# What is required
If a line in the records below contains "search", copy that line.
START Data extracts
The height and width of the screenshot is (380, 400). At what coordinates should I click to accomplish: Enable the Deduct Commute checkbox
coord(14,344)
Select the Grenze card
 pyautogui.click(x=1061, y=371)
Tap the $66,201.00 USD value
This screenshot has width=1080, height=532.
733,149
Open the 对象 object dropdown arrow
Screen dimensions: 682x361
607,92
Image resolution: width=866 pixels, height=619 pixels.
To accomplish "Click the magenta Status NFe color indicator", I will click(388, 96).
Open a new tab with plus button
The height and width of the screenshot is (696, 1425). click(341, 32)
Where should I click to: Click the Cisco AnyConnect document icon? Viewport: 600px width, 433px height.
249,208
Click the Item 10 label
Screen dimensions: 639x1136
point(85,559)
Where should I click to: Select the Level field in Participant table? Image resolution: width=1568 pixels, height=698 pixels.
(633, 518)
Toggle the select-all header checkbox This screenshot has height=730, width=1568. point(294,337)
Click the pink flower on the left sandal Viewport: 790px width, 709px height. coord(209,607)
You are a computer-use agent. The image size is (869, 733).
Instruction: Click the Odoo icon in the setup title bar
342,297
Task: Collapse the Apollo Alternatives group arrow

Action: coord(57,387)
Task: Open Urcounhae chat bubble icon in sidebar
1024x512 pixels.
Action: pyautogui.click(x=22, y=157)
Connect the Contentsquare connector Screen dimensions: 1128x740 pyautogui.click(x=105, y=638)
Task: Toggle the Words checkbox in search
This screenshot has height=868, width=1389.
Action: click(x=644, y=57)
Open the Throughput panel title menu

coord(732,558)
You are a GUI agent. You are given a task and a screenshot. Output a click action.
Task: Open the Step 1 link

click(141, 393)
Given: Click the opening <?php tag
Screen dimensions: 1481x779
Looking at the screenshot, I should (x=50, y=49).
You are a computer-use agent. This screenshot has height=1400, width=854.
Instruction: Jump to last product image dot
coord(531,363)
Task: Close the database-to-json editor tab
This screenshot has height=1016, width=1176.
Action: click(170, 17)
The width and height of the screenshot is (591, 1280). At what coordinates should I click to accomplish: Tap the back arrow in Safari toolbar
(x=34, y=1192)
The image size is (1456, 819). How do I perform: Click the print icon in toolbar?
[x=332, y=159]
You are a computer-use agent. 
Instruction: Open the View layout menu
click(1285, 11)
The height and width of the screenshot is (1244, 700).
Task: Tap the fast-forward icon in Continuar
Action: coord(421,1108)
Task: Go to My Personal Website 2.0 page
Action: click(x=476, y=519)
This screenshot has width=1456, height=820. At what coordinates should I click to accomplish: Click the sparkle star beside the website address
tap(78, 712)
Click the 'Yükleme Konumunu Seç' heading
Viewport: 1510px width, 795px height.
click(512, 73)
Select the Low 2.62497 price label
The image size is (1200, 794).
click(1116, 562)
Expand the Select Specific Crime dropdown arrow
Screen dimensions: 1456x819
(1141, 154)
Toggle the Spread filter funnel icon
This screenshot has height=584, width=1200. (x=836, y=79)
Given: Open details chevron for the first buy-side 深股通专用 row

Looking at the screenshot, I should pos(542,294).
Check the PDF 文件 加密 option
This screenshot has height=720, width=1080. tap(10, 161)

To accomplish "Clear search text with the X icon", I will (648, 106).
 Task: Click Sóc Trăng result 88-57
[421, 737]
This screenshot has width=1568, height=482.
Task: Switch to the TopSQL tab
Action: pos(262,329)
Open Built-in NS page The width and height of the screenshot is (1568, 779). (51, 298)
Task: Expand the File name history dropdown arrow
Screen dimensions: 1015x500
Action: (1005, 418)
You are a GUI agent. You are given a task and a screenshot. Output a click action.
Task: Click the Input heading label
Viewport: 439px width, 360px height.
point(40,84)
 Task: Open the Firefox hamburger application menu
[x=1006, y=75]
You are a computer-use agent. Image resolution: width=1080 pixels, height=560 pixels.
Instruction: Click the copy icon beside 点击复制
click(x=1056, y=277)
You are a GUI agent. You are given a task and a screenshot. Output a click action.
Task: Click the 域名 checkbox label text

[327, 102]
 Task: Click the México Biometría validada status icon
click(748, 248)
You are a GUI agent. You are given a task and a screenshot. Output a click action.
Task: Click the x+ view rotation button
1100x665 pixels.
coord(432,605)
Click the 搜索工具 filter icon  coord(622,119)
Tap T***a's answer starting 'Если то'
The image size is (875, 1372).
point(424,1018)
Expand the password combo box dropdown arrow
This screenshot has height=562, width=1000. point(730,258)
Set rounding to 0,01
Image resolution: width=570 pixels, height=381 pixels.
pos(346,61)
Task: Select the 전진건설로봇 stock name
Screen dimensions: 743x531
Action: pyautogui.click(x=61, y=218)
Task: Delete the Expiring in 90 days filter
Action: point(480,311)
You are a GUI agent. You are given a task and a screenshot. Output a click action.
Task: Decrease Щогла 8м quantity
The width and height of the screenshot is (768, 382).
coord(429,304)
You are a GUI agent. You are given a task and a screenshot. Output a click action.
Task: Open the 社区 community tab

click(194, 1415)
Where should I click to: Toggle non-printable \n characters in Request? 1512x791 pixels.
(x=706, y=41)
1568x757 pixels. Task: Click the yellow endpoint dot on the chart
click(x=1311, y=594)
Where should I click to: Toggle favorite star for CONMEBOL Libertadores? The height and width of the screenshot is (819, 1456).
END Data extracts
# Exercise answer
Task: Toggle the Words checkbox in search
To accomplish "Clear search text with the X icon", I will (648, 106).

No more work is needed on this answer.